Produce a copy of every line in the records that holds the string "brand".

═════ SOURCE RECORDS

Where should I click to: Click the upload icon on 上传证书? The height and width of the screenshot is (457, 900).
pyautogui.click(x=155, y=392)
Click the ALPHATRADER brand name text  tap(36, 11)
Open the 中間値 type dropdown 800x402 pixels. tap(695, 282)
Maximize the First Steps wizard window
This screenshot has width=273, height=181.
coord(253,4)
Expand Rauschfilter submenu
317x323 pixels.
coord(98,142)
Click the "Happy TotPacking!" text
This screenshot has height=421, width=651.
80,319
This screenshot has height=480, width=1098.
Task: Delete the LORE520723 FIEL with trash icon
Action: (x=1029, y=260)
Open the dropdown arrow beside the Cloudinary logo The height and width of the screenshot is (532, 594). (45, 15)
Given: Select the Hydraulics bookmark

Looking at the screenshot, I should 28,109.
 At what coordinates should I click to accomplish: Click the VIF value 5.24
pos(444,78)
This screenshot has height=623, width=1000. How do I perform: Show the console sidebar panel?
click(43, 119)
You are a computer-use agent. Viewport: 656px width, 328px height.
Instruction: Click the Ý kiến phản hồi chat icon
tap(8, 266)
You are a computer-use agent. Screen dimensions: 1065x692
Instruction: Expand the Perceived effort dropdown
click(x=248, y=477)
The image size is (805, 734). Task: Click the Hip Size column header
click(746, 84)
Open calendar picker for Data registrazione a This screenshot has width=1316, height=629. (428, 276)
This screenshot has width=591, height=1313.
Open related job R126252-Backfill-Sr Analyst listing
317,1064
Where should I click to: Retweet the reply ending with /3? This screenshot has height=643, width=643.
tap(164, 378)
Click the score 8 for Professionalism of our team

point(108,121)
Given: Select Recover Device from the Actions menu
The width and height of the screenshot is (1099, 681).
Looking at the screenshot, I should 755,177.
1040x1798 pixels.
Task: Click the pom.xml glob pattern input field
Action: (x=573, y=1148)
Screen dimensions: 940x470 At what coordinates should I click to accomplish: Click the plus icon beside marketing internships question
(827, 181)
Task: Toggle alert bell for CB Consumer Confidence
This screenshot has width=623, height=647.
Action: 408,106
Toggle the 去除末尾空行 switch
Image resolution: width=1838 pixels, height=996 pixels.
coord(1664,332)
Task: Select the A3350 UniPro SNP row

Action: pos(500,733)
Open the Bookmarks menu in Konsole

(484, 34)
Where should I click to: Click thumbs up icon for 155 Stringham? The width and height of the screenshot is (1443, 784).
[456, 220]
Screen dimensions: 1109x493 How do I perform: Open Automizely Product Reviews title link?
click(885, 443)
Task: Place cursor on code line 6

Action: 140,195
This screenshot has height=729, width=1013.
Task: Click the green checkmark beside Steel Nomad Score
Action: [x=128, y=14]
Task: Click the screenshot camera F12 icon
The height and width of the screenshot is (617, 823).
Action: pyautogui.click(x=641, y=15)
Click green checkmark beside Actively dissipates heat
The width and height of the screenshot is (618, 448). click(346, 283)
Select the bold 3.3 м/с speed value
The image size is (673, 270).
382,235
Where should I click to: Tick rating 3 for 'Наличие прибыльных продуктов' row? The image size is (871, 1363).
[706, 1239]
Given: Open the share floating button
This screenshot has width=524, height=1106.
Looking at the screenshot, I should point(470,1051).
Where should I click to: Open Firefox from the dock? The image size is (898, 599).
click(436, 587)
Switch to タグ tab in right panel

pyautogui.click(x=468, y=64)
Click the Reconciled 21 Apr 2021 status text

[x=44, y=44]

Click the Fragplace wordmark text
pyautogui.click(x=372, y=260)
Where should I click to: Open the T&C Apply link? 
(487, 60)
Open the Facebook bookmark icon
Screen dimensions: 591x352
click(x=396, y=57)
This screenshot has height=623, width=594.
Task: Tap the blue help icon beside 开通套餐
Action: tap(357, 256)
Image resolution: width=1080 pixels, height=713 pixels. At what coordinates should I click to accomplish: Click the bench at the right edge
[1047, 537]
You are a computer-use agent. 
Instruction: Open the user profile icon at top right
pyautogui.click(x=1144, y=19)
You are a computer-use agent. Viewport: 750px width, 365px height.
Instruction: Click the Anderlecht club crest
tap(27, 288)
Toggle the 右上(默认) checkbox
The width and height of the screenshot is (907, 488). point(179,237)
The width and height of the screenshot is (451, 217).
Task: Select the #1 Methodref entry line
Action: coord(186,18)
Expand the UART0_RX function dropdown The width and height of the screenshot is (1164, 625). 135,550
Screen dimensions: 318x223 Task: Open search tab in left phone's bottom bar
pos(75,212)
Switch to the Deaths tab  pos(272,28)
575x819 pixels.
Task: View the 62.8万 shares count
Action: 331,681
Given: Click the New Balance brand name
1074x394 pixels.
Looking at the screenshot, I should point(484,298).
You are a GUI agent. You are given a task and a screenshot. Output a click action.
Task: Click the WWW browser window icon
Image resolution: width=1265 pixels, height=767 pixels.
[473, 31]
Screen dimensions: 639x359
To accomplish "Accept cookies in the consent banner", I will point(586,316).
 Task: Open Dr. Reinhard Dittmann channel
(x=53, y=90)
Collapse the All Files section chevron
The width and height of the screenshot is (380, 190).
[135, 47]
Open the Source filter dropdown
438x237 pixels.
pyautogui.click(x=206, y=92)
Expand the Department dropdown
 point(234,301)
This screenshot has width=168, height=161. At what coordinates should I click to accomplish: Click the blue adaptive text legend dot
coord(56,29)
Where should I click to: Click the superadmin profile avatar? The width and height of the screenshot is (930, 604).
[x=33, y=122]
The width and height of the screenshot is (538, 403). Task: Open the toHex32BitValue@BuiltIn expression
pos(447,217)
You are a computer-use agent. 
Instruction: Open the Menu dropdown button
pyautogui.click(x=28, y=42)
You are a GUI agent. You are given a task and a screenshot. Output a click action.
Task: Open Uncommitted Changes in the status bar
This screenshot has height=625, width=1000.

══════════

▶ [SOLUTION FOR THIS TASK]
Click the ALPHATRADER brand name text  tap(36, 11)
Given: Click the New Balance brand name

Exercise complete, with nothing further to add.